C’est d’ailleurs pour cette raison que, personnellement, je ne pense pas qu’on puisse considérer cet ouvrage comme un « roman jeunesse » : il ne suffit pas de mettre des animaux qui parlent dans un roman pour que celui-ci soit adapté au jeune public. Qu’il le veuille ou non, l’auteur s’adresse ici à des adultes. Un enfant ne comprendrait pas pourquoi le poulpe se reprend et se corrige lui-même : on dit « haut-potentiel », et non plus « surdoué ».Un enfant ne comprendrait pas ce que la colombe entend par « lubie des wokistes ». Un enfant ne comprendrait pas non plus pourquoi l’araignée estime que cela « change » que l’intégriste soit une catholique … Vous l’aurez compris, l’humour de ce roman est résolument destiné aux adultes. Et même, il faut le signaler, aux adultes qui aiment l’humeur un peu lourd : pour ma part, j’ai trouvé que ça allait un moment, mais au bout d’un certain temps, je ne pouvais pas lire plus de deux pages d’affilée sans ressentir une forme de lassitude, et même de malaise. L’auteur, parfois, va un peu trop loin, et ça en devient presque irrespectueux et blessant vis-à-vis de certaines catégories de personnes. Pour un livre qui est supposé prôner la tolérance, le respect des tolérances et le libre choix de chacun … c’est un peu limite. Et c’est d’autant plus dommage que cela aurait très facilement pu être éviter : tous ces passages un peu « dérangeants » se trouvent dans des sous-intrigues totalement inutiles pour l’histoire « principale » qui est celle du fameux procès. L’auteur se serait abstenu d’ajouter toutes ces histoires d’anges, d’organistes tyranniques et de personnages de romans qui découvrent qu’ils en sont, le récit ne s’en serait que mieux porté !

En bref, je pense que vous l’aurez bien compris : sur le principe, je trouve l’idée de ce roman absolument géniale … mais je ne suis pas entièrement convaincue par les choix de l’auteur.

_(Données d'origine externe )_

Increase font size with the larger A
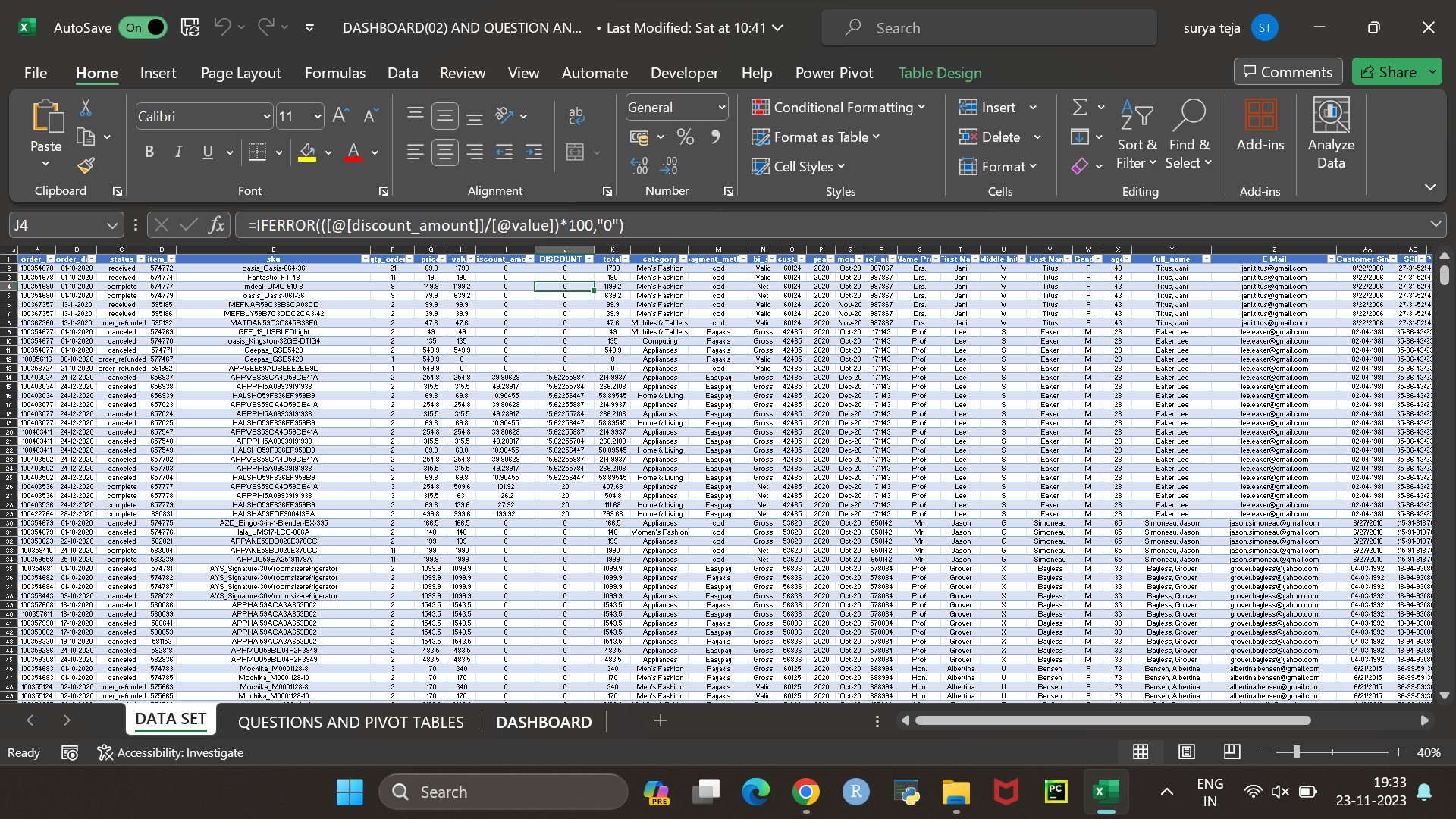This screenshot has width=1456, height=819. (x=340, y=115)
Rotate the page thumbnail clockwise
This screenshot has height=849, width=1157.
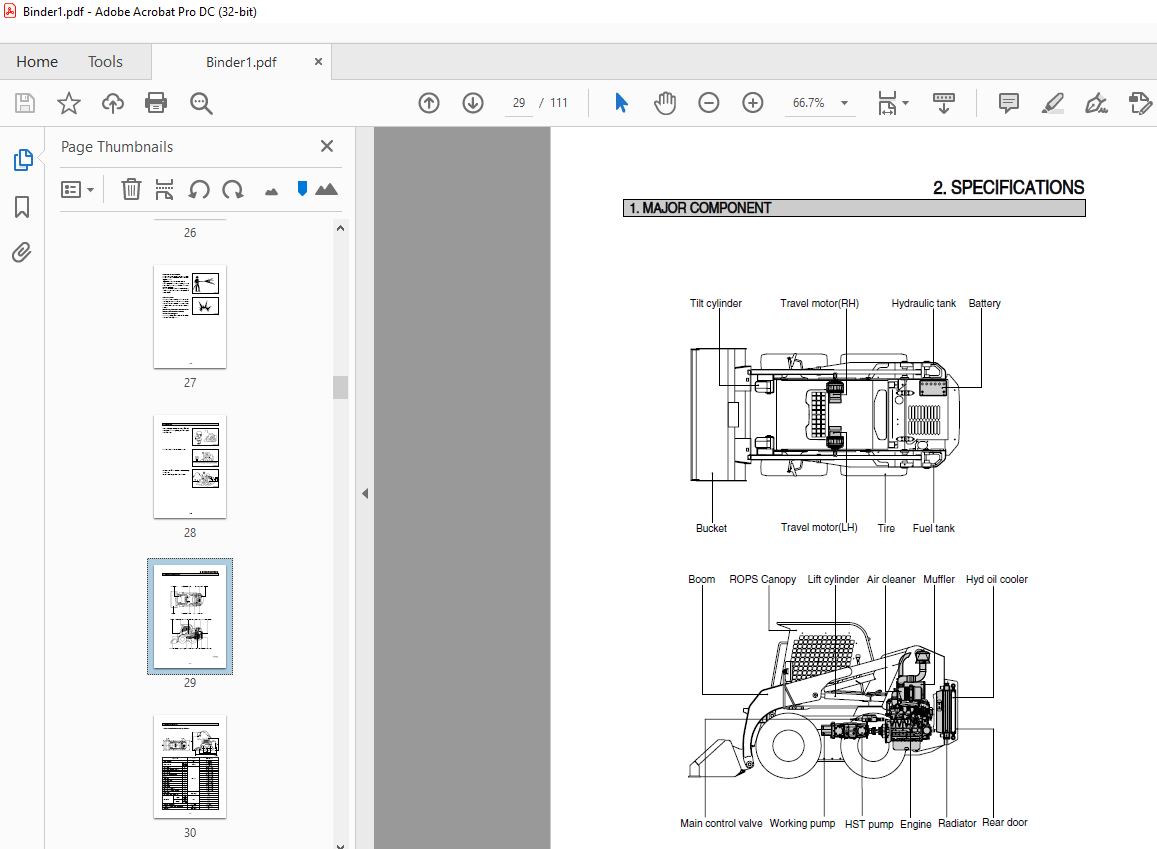click(233, 189)
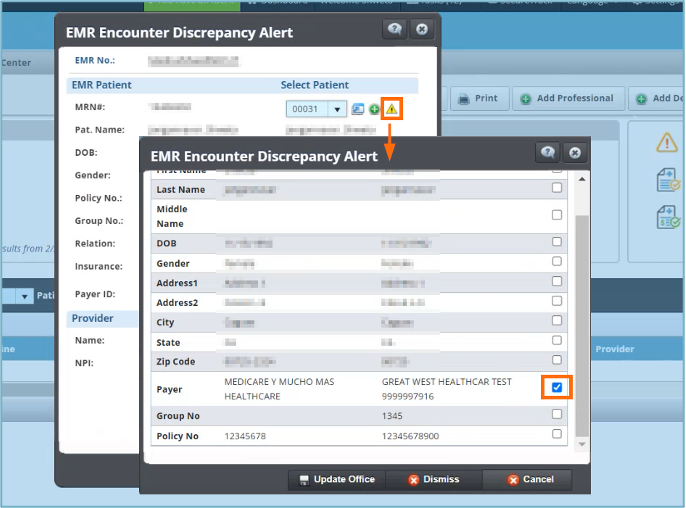Click the green add patient plus icon
The image size is (686, 508).
coord(374,109)
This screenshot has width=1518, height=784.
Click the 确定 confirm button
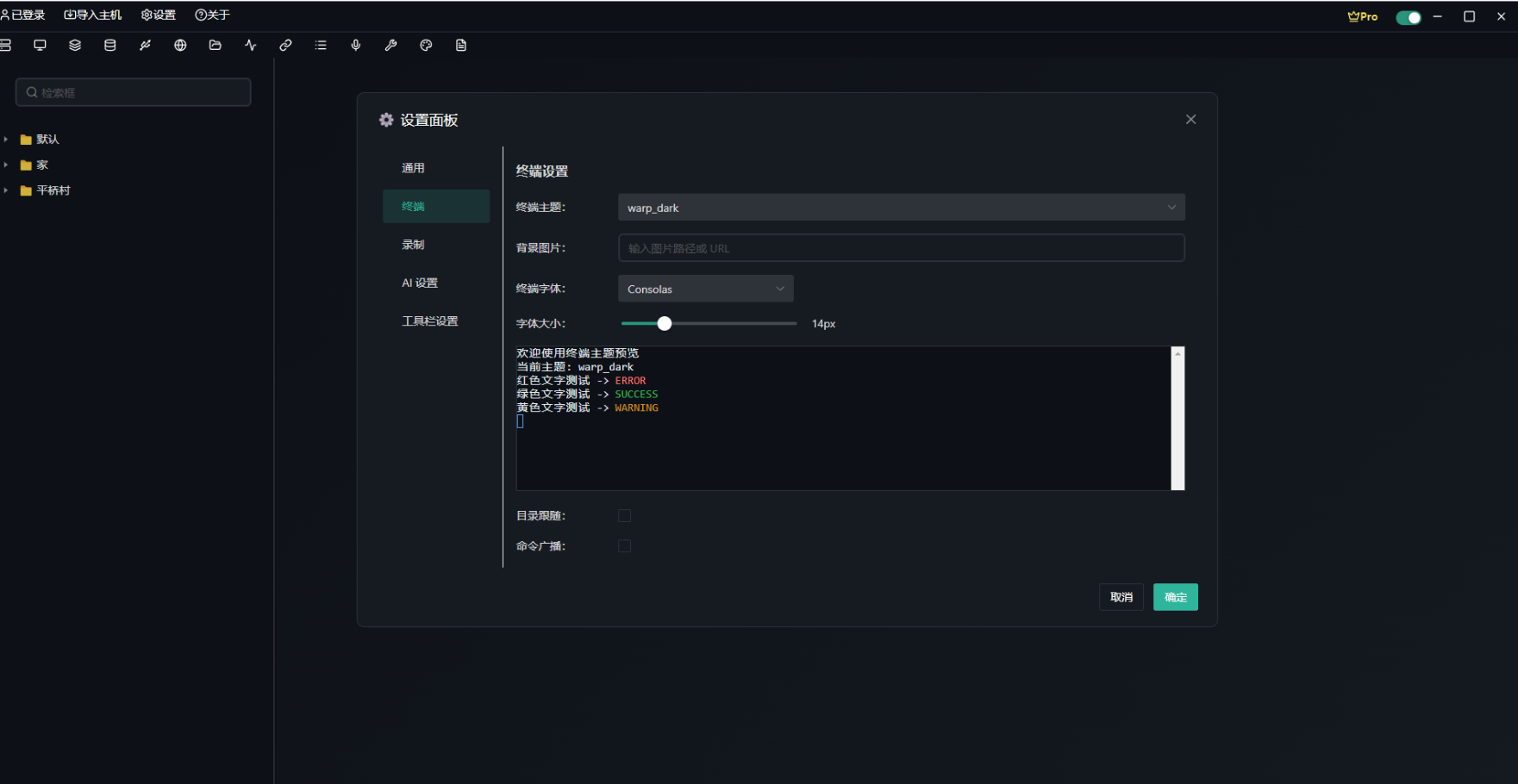click(x=1175, y=597)
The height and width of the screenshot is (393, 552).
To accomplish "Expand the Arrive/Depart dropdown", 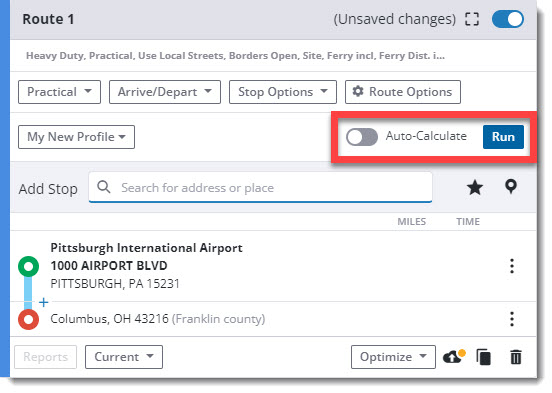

J’ai savouré le côté très théâtral de cette farce animalière, riche en comiques de situation, de parole, de répétition, riche également en rebondissements, avec même quelques bribes d’émotions (la mort du papillon est une tragédie grecque à elle toute-seule) … Par contre, j’ai eu beaucoup de mal avec la ribambelle d’intrigues secondaires qui, à mes yeux, non seulement n’apportent rien de particulier à l’histoire, mais peuvent même rebuter plus d’un lecteur car c’est d’une irrévérence à la limite de l’irrespect. Il est parfaitement possible de rigoler sans blesser … d’autant plus ici où la joyeuse ménagerie suffit amplement à faire pleurer de rire, pas besoin d’en rajouter inutilement. Et même si j’aime beaucoup le Petit Prince, je trouve que tout ce pan de l’histoire où Gigi se questionne sur « la facticité » de son monde n’a finalement rien à faire là. Pour que cet ouvrage me plaise véritablement et me convainque au point que je puisse le conseiller sans hésitation, il aurait fallu que l’auteur se contente d’en rester à l’essentiel : un chat et un pigeon devienne amis, et se retrouvent pris au milieu d’un procès. C’était amplement suffisant, et c’était délicieux. Le reste ne l’est pas.